Tendemos a culpar a los demás de nuestros faltas y pecados. Esa mala actitud proviene de nuestra herencia pecaminosa. Después de haber pecado, Adán echó la culpa sobre Eva, más bien sobre Dios por habérsela entregado como esposa: “La mujer que me diste por compañera me dio del árbol, y yo comí” (Gén. 3:12). Eva por su parte, culpó a Satanás: “La serpiente me engañó, y comí” (Gén. 3:13).
El orgullo que anida en el corazón del ser humano le impide admitir sus errores, confesarlos, y buscar con humildad el perdón de Dios. Sin duda, nuestro mayor enemigo somos nosotros mismos.
Desde el Génesis el hombre ha deseado lo prohibido. Habitó en el Edén, disfrutó de todas las cosas buenas que Dios creó para él, se regocijó en una íntima y amorosa relación con su Creador, tenía todo lo que necesitaba, pero se sintió infeliz porque anhelaba la única cosa que no podía tener. Cuando la obtuvo se destruyó a sí mismo y arrastró (por su desobediencia) a toda la raza humana con él.
La mayoría de los problemas que nos agobian se deben a que caminamos fuera de la voluntad de Dios. Hacemos las cosas a nuestro modo, y creyéndonos sabios actuamos como necios. “No te creas muy sabio; obedece a Dios y apártate del mal” (Prov. 3:7).

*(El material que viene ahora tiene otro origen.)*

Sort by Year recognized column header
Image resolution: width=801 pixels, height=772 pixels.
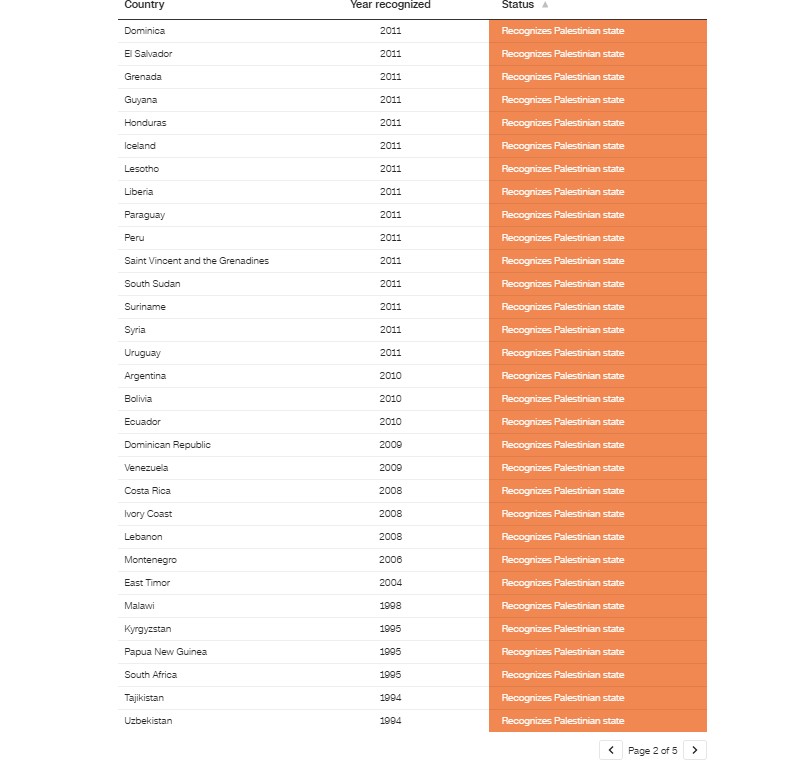(390, 5)
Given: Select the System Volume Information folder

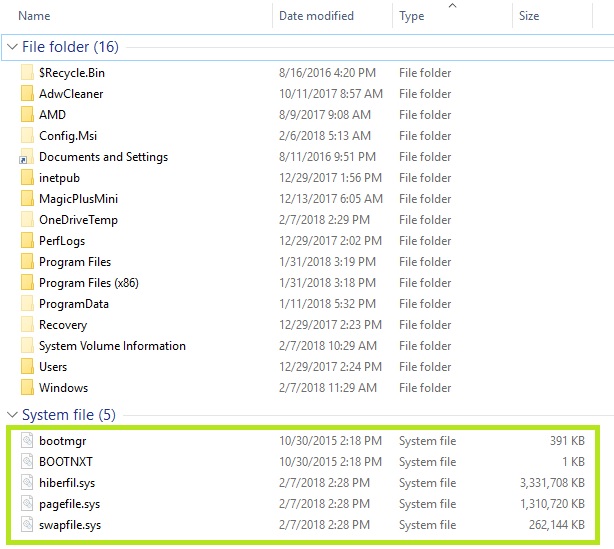Looking at the screenshot, I should click(x=112, y=346).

Satanás siempre vendrá con sus mentiras para causarnos daño y destrucción, sin embargo, somos nosotros los que decidimos si escuchamos al maligno o sometemos todos nuestros pensamientos a la obediencia a Cristo. El modus operandi del enemigo no ha cambiado, Él siembra una idea en la mente para activar los sentidos (pasiones del cuerpo, deseos de los ojos y vanagloria de la vida) y a medida que meditamos en esa idea comenzamos a cultivar en nuestros corazones apetitos descontrolados y pasiones malvadas. “Porque del corazón salen los malos pensamientos, los homicidios, los adulterios, las fornicaciones, los hurtos, los falsos testimonios, las blasfemias” (Mt 15:19).
Debemos reconocer que todos tenemos pensamientos buenos y malos. Podemos sentir piedad u odio desmedido; actuar como pacificadores o crear las más feroces contiendas; ser responsables de obras altruistas o de las acciones más perversas. Por eso, la Biblia aconseja que por sobre todas las cosas cuidemos la mente, porque ella es fuente de vida (Prov. 4:23). Pensar en todo lo que es verdadero, todo lo honesto, todo lo justo, todo lo puro, todo lo amable todo lo que es de buen nombre; es la manera de cuidar la mente (Fil. 4:8).
Dejemos de culpar a Dios y a los demás por nuestros pecados. Te invito a mirar dentro de ti. Hazte un examen de conciencia. Confróntate a ti mismo a la luz del evangelio. Cuando admitimos y confesamos ante el trono de la gracia los malos deseos que combaten en nuestro interior, estamos dando el primer paso para librarnos del orgullo, la codicia, los celos, la envidia, la ira… y de todas las viles pasiones que nos impiden alcanzar paz con Dios y con el prójimo. El arrepentimiento es el primer paso para la salvación.
“Por tanto, arrepentíos y convertíos, para que vuestros pecados sean borrados, a fin de que tiempos de refrigerio vengan de la presencia del Señor, y Él envíe a Jesús, el Cristo designado de antemano para vosotros” (Hch. 3:19-20).
ORA LA PALABRA
Padre, confieso que he pecado, pero yo sé que tu eres bueno y justo, y por la sangre que Jesús derramó en la cruz, tengo perdón y vida eterna. Gracias por tu amor y gran misericordia. Ayúdame a obedecer tus preceptos cada día de mi vida. Dame un nuevo corazón, limpio, puro, que se deleite en hacer tu voluntad. Un corazón que te ame por sobre todas las cosas y busque el bienestar del otro por encima del propio. Concédeme sabiduría para detectar las mentiras del enemigo y dominio propio para apartarme del mal. Amén.